Pytorch doesn't register model parameters to cuda backend

(Shiva Kumar) #1

I am trying to generate text using a sequence to sequence model in Pytorch from the Apocalypse Now movie script. My code is almost verbatim to this one.

The following is the model, a character level LSTM.

class CharLSTM(nn.Module):

        def __init__(self, chars, hidden_size, n_layers=2, drop_out=0.5, lr= 0.001):

        super(CharLSTM, self).__init__()

       # Set all the hyperparameters of your network

        self.hidden_size = hidden_size
        self.n_layers = n_layers
        self.drop_out = drop_out
        self.lr = lr

        # set vocabulary and get indices for these
        self.chars = chars
        self.int2char = dict(enumerate(self.chars))
        self.char2int = {w : i for i, w in self.int2char.items()}

    # define the lstm network, this outputs the next char and cell state and hidden state

       self.lstm = nn.LSTM(input_size=len(self.chars), hidden_size=hidden_size, num_layers=n_layers, dropout=drop_out,
                   batch_first=True)
    # add dropout
       self.drop_out = nn.Dropout(drop_out)

       self.fc = nn.Linear(hidden_size, len(chars))

    self.init_weights()

     def forward(self, x, h_0):
        """compute current and hidden units, stack outputs and pass it to linear layer"""

         x, (h, c) = self.lstm(x, h_0)

         x = self.drop_out(x)
         x = x.view(x.size()[0]*x.size()[1], self.hidden_size)

          x = self.fc(x)

         return x, (h, c)

      def predict(self, char, h=None, cuda=False, top_k=None):
         """given a character, predict the next character in the sequence."""
    
         if cuda():
           self.cuda()
         else:
           self.cpu()
        
        # Initialize hidden state
        if h is None:
            h = self.init_hidden(1)

         # get the integer of character.
          ch = np.array([[self.char2int[char]]])

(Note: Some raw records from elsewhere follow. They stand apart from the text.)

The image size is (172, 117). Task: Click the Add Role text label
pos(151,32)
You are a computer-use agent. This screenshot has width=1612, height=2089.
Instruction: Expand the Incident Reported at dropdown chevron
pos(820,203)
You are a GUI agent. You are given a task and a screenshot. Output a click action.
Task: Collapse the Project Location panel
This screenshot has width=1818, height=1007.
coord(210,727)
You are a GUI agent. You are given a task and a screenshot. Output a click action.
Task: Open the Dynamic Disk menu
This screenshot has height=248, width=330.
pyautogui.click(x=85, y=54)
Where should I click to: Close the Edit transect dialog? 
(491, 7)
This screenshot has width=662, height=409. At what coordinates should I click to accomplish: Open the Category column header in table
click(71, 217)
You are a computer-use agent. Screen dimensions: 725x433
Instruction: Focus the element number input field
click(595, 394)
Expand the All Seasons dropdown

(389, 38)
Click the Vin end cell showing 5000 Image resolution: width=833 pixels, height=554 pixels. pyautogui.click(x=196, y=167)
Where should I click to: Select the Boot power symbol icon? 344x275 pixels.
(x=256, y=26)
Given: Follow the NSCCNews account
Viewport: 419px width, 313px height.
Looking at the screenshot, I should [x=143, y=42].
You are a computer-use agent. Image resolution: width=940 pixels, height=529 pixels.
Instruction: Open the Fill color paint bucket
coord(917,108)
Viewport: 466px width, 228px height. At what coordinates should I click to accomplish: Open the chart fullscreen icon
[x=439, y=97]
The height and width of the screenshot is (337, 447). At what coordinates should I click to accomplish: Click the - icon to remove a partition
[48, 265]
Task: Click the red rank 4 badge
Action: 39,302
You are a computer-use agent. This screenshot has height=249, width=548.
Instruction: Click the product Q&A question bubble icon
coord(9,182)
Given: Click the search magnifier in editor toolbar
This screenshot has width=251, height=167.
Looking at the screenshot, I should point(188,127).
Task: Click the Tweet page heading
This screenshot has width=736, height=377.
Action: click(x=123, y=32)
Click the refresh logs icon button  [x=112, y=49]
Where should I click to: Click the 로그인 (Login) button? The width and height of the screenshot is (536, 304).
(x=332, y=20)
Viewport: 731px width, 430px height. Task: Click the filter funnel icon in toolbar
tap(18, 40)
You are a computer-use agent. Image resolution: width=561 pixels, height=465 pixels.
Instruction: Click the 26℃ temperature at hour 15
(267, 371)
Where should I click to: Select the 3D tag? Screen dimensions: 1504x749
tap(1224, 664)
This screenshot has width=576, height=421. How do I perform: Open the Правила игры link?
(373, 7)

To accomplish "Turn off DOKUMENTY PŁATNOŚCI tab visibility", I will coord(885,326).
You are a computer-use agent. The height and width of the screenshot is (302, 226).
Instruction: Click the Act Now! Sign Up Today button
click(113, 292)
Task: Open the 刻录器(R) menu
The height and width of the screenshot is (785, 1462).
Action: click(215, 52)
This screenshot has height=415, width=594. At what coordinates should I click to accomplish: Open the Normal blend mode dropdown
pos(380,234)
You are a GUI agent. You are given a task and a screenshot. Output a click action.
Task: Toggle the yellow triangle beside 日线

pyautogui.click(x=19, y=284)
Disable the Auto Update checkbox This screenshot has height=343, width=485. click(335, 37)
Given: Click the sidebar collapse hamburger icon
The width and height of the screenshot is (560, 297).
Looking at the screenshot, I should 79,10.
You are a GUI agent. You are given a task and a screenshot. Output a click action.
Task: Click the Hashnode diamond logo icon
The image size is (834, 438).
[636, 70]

           # one_hot_encode
          one_hot = one_hot_encode(ch, len(self.chars))

           # convet to tensor
           one_hot_torch = torch.from_numpy(one_hot)
    
          if cuda():
             one_hot_torch = one_hot_torch.cuda()

          # create a tuple of the hidden state
          # this is what LSTM expects
         h = tuple([each.data for each in h])
         out, h = self.forward(ch, h)

         # Prob distribution over all the characters
         probs = F.softmax(out, dim=1).data

         # convert back prob to cpu if model was
         # set to gpu
    
          if cuda():
             probs = probs.cpu()

         # if top number of preds to get
         # wasn't pass, take the distribution over whole character length
         if top_k is None:
            top_ch = np.arange(len(self.chars))
         else:
            probs, top_ch = probs.topk(top_k)
           top_ch = top_ch.numpy().squeeze()

           # reduce dims of size 1
            probs = probs.numpy().squeeze()

           # sample from top_char with each probs of each character being
          # the char with higher prob will be chosen since dividing the
          # highest value with probs.sum() is what is the best.
          char = np.random.choice(top_ch, p=probs/probs.sum())

         return self.char2int[char], h

      def init_weights(self):

           initrange = 0.1

          self.fc.bias.data.fill_(0)
          self.fc.weight.data.uniform_(-1, 1)

       def init_hidden(self, n_seqs):

            weight = next(self.parameters()).data
           return (weight.new(self.n_layers, n_seqs, self.hidden_size).zero_(),
             weight.new(self.n_layers, n_seqs, self.hidden_size).zero_())

instantiating an object of this class

    model = CharLSTM(chars, hidden_size=512, n_layers=2)
    model

CharLSTM(
(lstm): LSTM(58, 512, num_layers=2, batch_first=True, dropout=0.5)
(drop_out): Dropout(p=0.5)
(fc): Linear(in_features=512, out_features=58, bias=True)
)

The following is my train function where I send my inputs, targets for train and validation datasets, as well as my model.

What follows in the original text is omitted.